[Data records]
=== Begin Enclosure ===

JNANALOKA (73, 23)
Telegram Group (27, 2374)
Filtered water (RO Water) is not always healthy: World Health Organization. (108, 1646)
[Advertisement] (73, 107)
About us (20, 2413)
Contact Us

=== End Enclosure ===

Your instructions: Restate the data above in full, word for word.

Answer for the task:
JNANALOKA (73, 23)
Telegram Group (27, 2374)
Filtered water (RO Water) is not always healthy: World Health Organization. (108, 1646)
[Advertisement] (73, 107)
About us (20, 2413)
Contact Us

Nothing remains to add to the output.